Appointment of Vendicure
The fund paid Vendicure (Pty) Ltd, a company owned by Zibi, purportedly for section 14 and secretarial services provided by Zibi.
Zibi submitted that the payments were not irregular because it was standard practice by board members to have their remuneration paid to legal entities identified by them. The FST said there was no evidence to substantiate this, nor did it negate “a clear conflict of interest”.
There was no service level agreement between the fund and Vendicure, in contravention of the fund’s procurement policy, it said.
Appointment of Zibi’s daughter
The fund appointed Zibi’s daughter as a junior secretary. Zibi co-signed her offer of employment in his capacity as principal officer, which was a direct breach of the fund’s recruitment and selection policy.
Zibi contravened paragraph 19 of PF Circular 130, which expressly states that, as part of the fiduciary duties owned to the fund, conflicts of interest ought to be avoided by the board, as well as by the principal officer.
“The appointment of his daughter was a clear conflict of interest, which could be viewed as nepotism,” the FST said.
Increase in the number of board meetings
Zibi conceded that he was aware of the increase in the number of board meetings and the increase in the fund’s liability to remunerate board members for their attendance. The board held 493 meetings between 9 January 2017 and 1 February 2018. However, Zibi was unable to provide any evidence that he objected to such excessive meetings, or even raised a concern in this regard, the tribunal said.
In addition, Zibi failed to provide any evidence indicating that he objected to the way legal prescripts were flouted, or to the fact that excessive meetings were held to the detriment of the fund, or that he has reported these contraventions to the FSCA, as he was mandated to do, the FST said.
The fund was exposed to reputational and financial damage while Zibi was “at the helm”, it said.
A principal officer’s reporting obligations
Zibi submitted that the FSCA had incorrectly interpreted section 8(6) of the PFA. This section states that a principal officer must:
(a) Within 21 days of his or her appointment being terminated, other than in accordance with the condition referred to in sub-section 5(b), submit a written report to the registrar detailing the principal officer’s perceived reasons for the termination; and
(b) On becoming aware of any matter relating to the affairs of the pension fund which, in the opinion of the principal officer, may prejudice the fund or its members inform the registrar thereof in writing.
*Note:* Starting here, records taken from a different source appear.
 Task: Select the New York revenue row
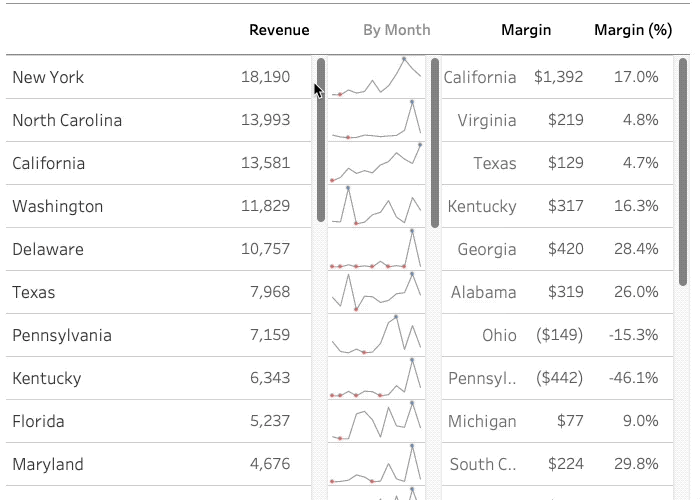[158, 77]
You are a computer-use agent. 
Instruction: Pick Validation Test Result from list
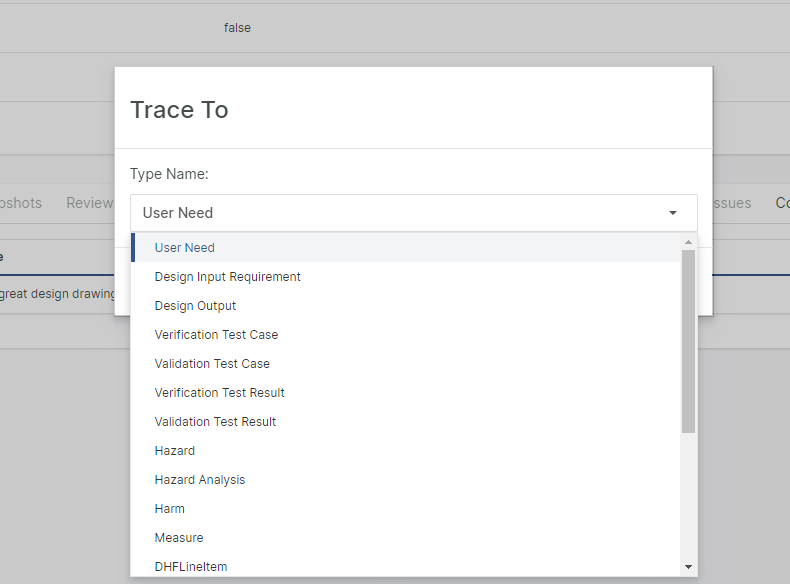click(215, 422)
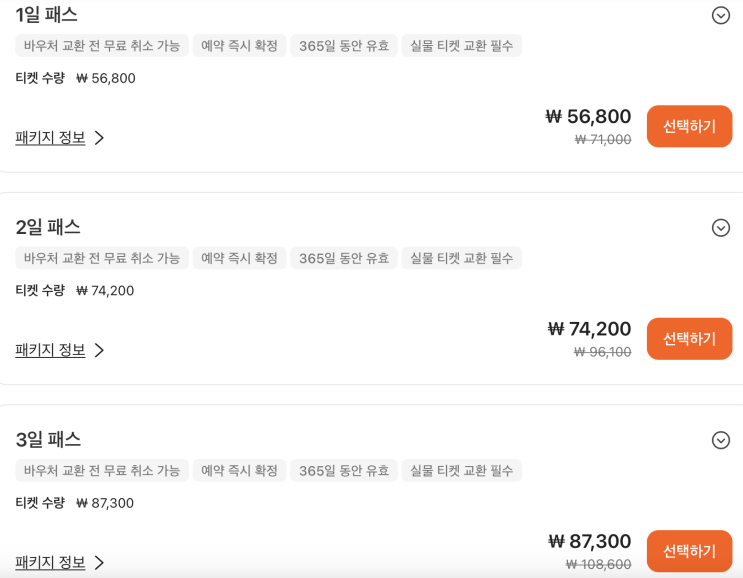Viewport: 743px width, 578px height.
Task: Click 1일 패스 '바우처 교환 전 무료 취소 가능' tag
Action: [102, 46]
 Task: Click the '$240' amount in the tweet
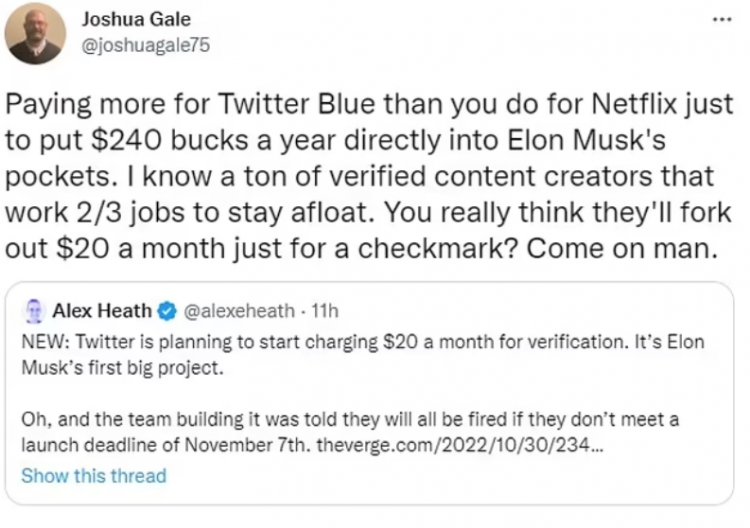click(126, 140)
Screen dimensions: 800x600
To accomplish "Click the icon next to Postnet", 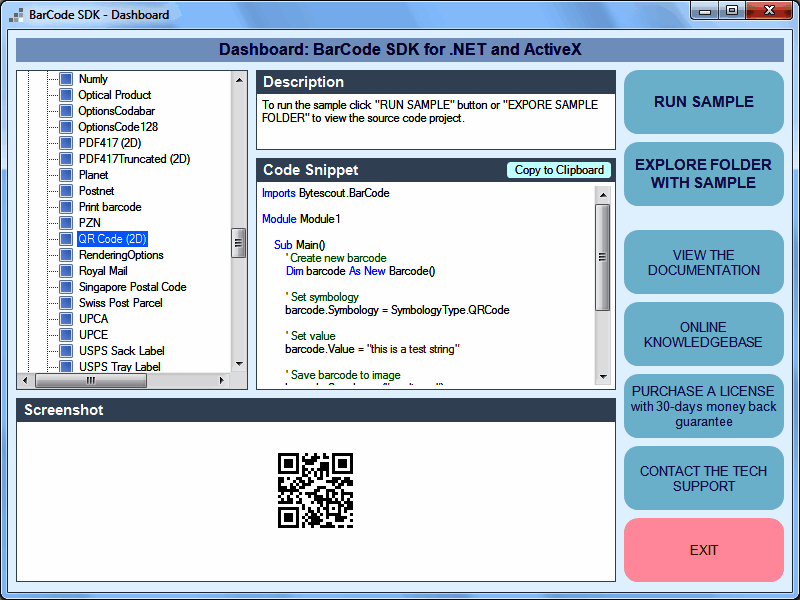I will pyautogui.click(x=66, y=191).
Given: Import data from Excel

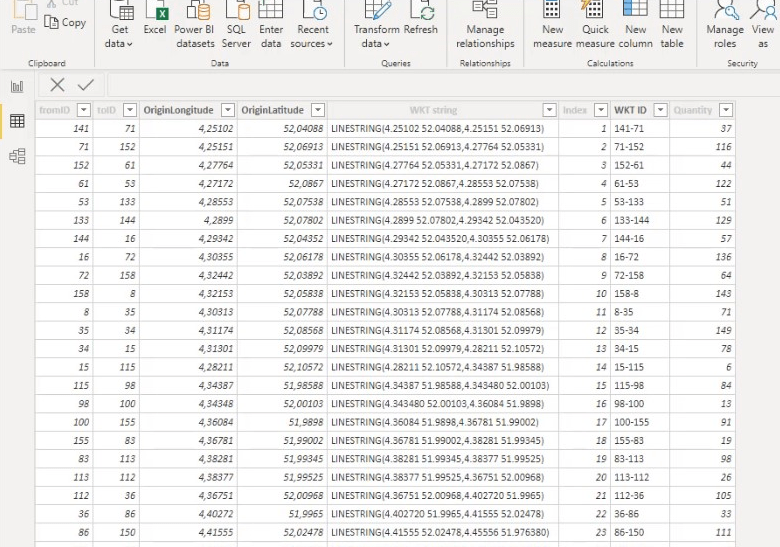Looking at the screenshot, I should tap(155, 20).
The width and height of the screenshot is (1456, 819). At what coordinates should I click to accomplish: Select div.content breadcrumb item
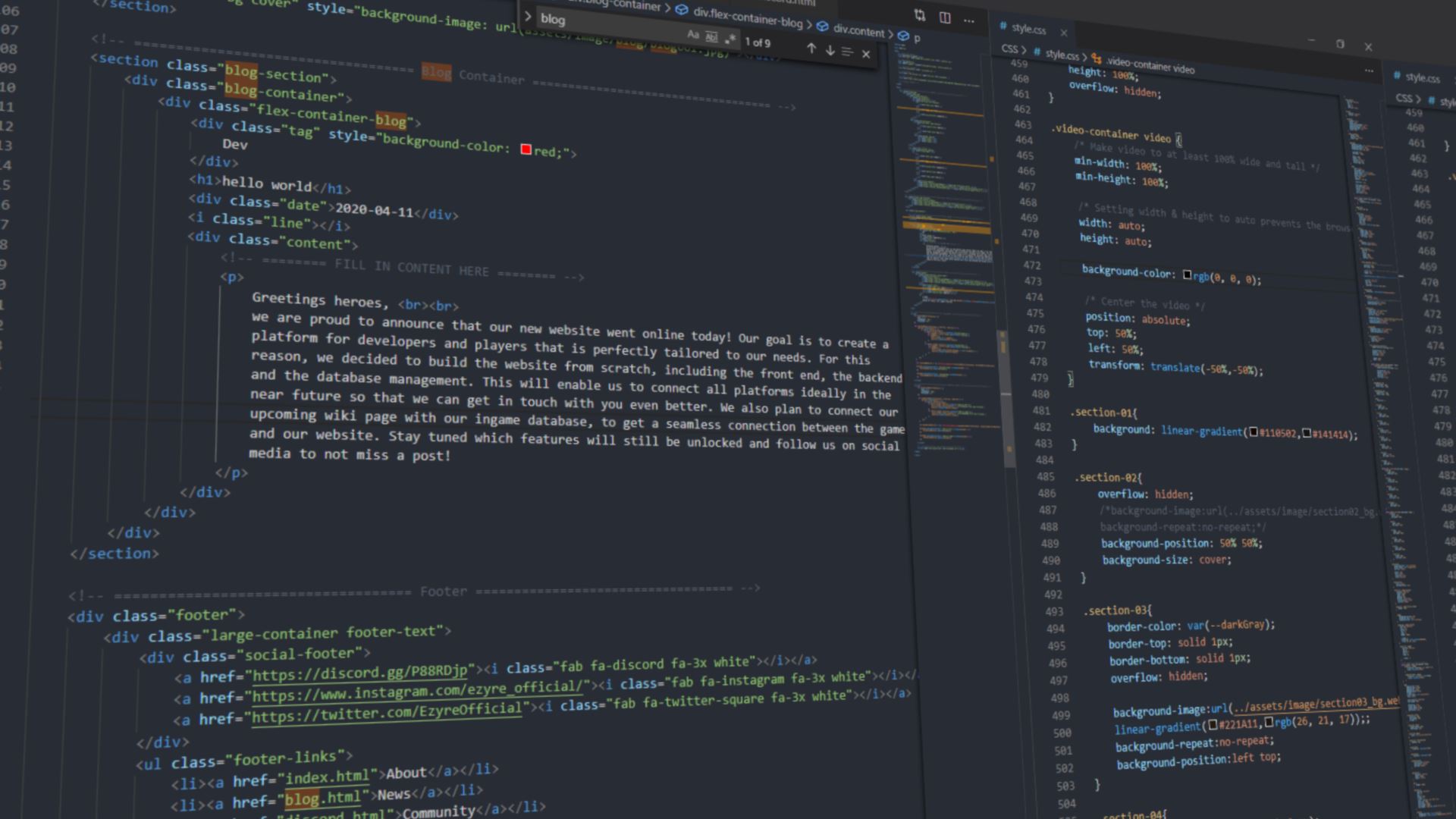point(858,30)
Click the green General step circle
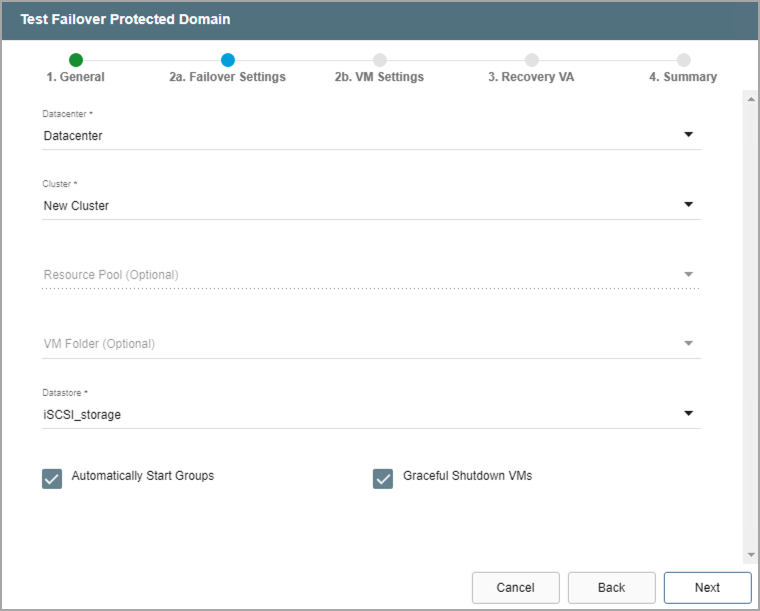The width and height of the screenshot is (760, 611). [x=76, y=60]
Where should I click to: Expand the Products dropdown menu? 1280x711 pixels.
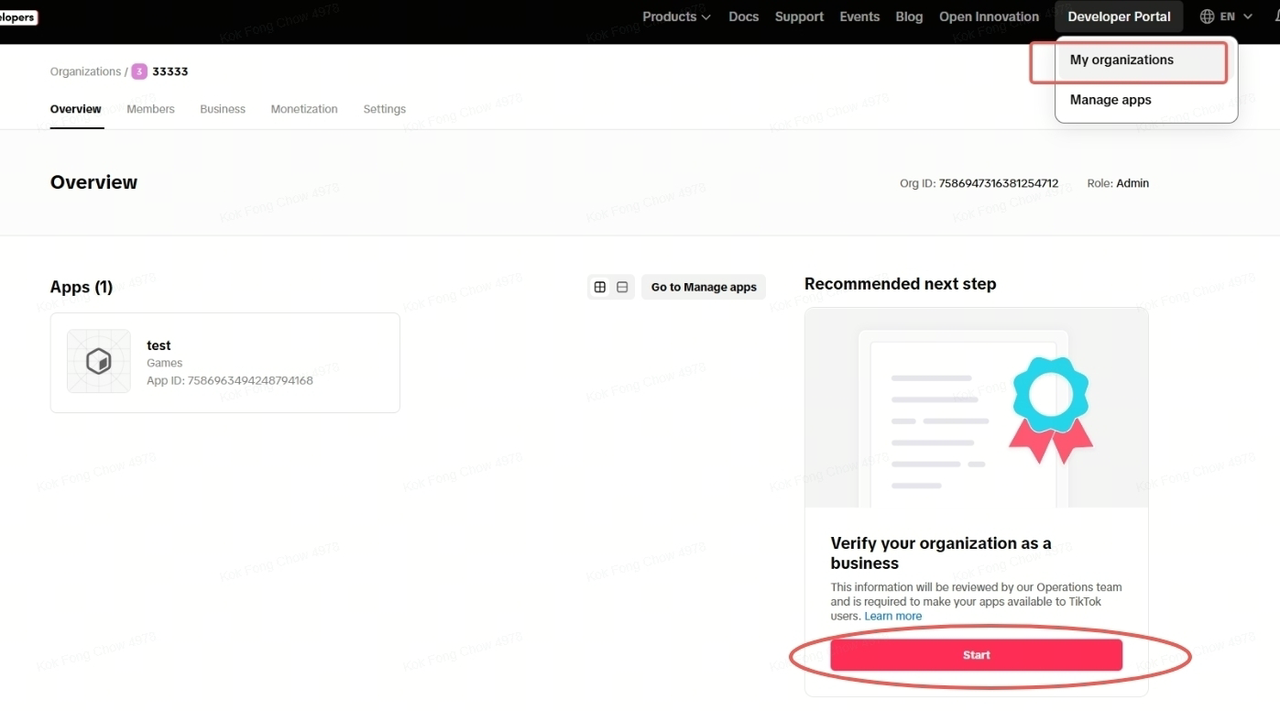[x=676, y=17]
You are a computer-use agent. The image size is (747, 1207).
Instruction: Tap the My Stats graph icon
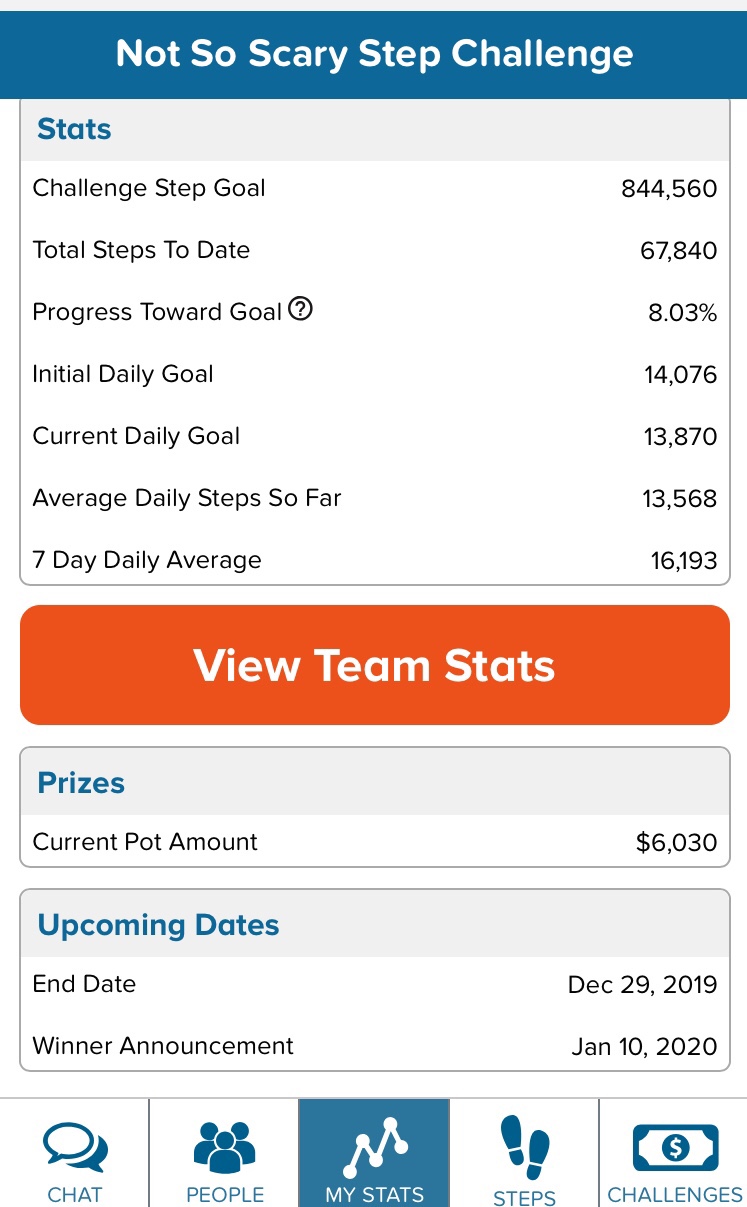[x=374, y=1146]
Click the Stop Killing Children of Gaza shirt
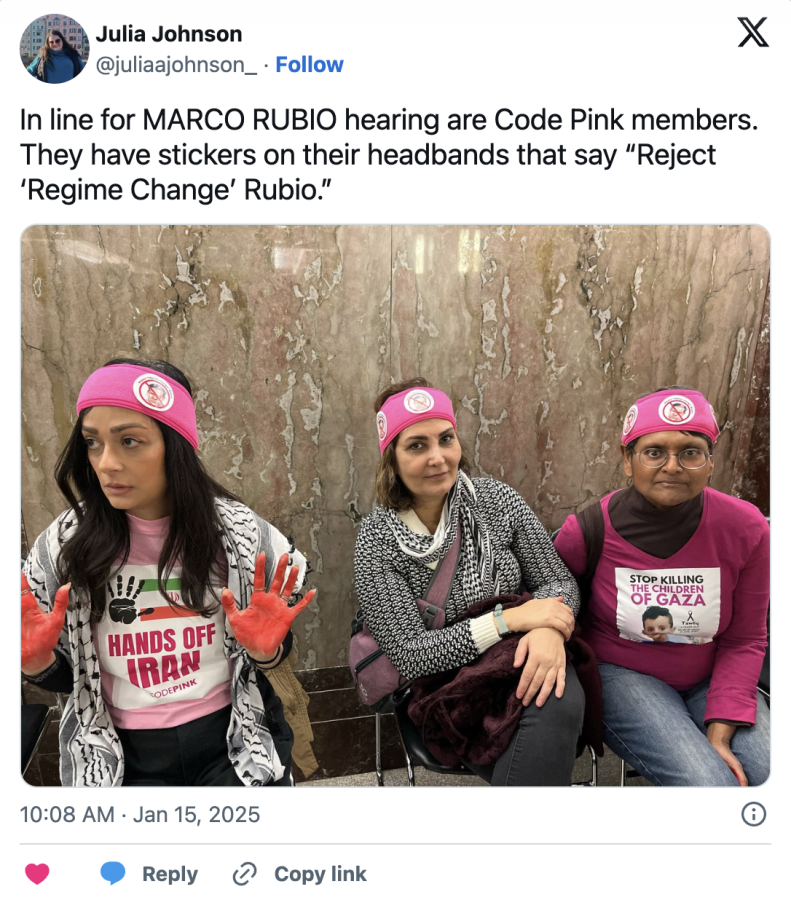The image size is (791, 900). tap(668, 605)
According to Zibi, the duty to report arises only upon termination.
The FST said this argument was baseless. As the use of the word “and” indicates, the section imposes two separate reporting requirements on principal officers: one relating to the perceived reasons for his or her termination and another relating to matters that may prejudice the fund and its members. The latter duty exists while the principal officer holds office, not upon termination of his or her appointment.
If the wording of the provision is not clear, Pension Fund Directive 5 sets out in unequivocal terms the responsibilities of a principal officer to report in terms of section 8(6)(b).
There was no evidence that Zibi adhered to his duty to report the irregularities regarding irregular procurement, excessive board meetings, conflicts of interest, and any other matter that he deemed prejudicial to the fund and its members.
In addition, Zibi, in terms of his service agreement with the fund, was responsible for monitoring and reporting the payment of contributions in terms of section 13A and Regulation 33 of the PFA.
The FSCA’s records show that no reporting was received during 2015 and 2016. The FSCA only received a report of non-compliance for August 2016. The annual financial statements for the period to the end of February 2016 reflected non-compliance with section 13A and Regulation 33, the FST said.